First one says that a Yemenite Sufi mystic Ghothul Akbar Nooruddin Abu al-Hasan al-Shadhili was traveling through Ethiopia and on that travel he noticed some birds that were unusually lively. He tried the berries he saw that the birds had been eating and felt the same vigor. Berries were the coffee cherries.
Second legend says that coffee was discovered by a Sheik Abou'l Hasan Schadheli's disciple - Omar. Although he was known for his ability to cure the sick through prayer, he was once exiled from Mocha to a desert cave near Ousab and was trying to survive. While trying some berries from a shrubbery, he found them to be bitter. He roasted and boiled them and got a drink from which he felt better. When the stories of the drink reached Mocha, Omar was asked to return and was made a saint.

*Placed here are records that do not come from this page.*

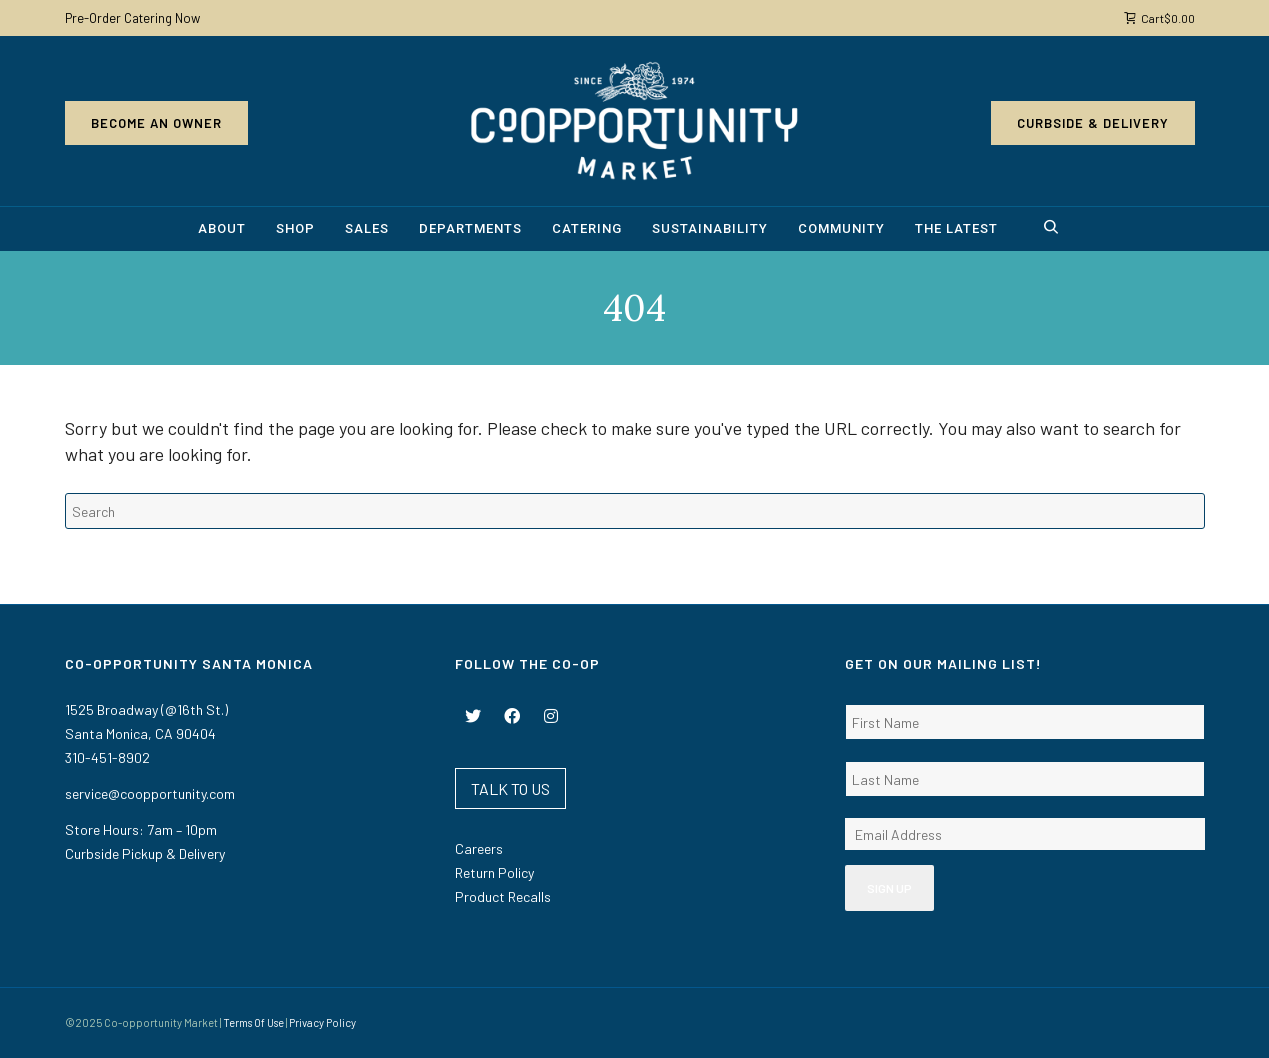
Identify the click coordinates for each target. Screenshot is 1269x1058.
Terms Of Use (253, 1022)
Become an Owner (156, 123)
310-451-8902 (107, 757)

Third legend says that a goat-herder noticed that his goats behaved restless when they eat berries from the bush so he tried them himself.
History tells us differently. The first evidence of coffee drinking appears in the middle of the 15th century, in the Sufi monasteries of the Yemen in southern Arabia. It came there from Ethiopia where it was native. From there coffee spread to Egypt and North Africa. By the 16th century, it was known on the rest of the Middle East, Persia and Turkey. Middle East was the point from which coffee spread to Italy and from there to the rest of the Europe. Dutch transported coffee to the East Indies and to the Americas.

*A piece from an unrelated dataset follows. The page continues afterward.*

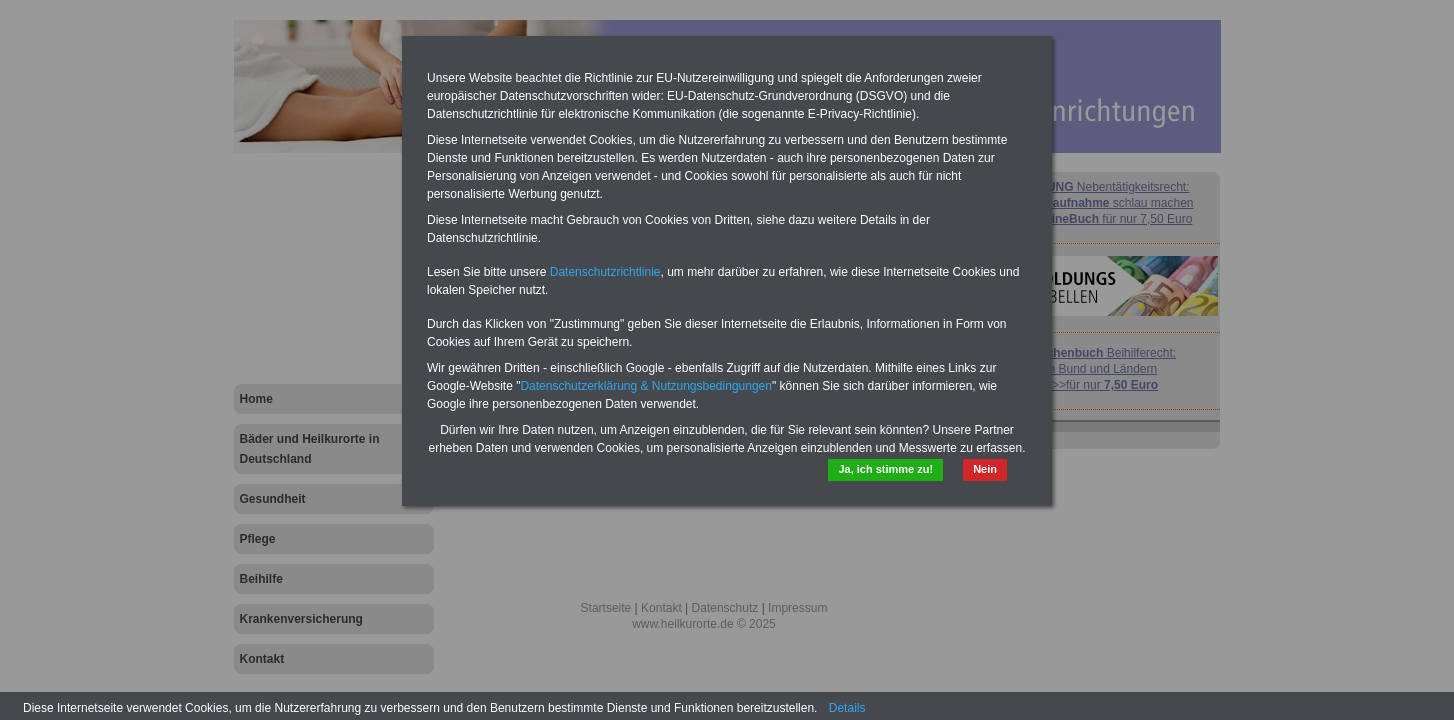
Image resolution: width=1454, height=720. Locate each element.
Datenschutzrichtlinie (605, 272)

After the Venice, where coffee came first in Europe, first real coffeehouses appeared in Vienna in 1683 after the Battle of Vienna. British East India Company and the Dutch East India Company imported the first coffee to Britain in 16th century. In 1669, Soleiman Agha, Ambassador from Sultan Mehmed IV, brought large quantity of coffee beans. North Sea ports of Germany had first German coffeehouses in 18th century. Gabriel de Clieu brought coffee seedlings to Martinique in the Caribbean somewhere in 1720 while the coffee was introduced to Brazil in 1727. Coffee was introduced to India in 1670 and it grows coffee since then. Japan first heard for coffee in 17th century but it was very affected by trading bans and import barriers that happened from time to time. Today, Japan is one of the leading per capita coffee consumers in the world.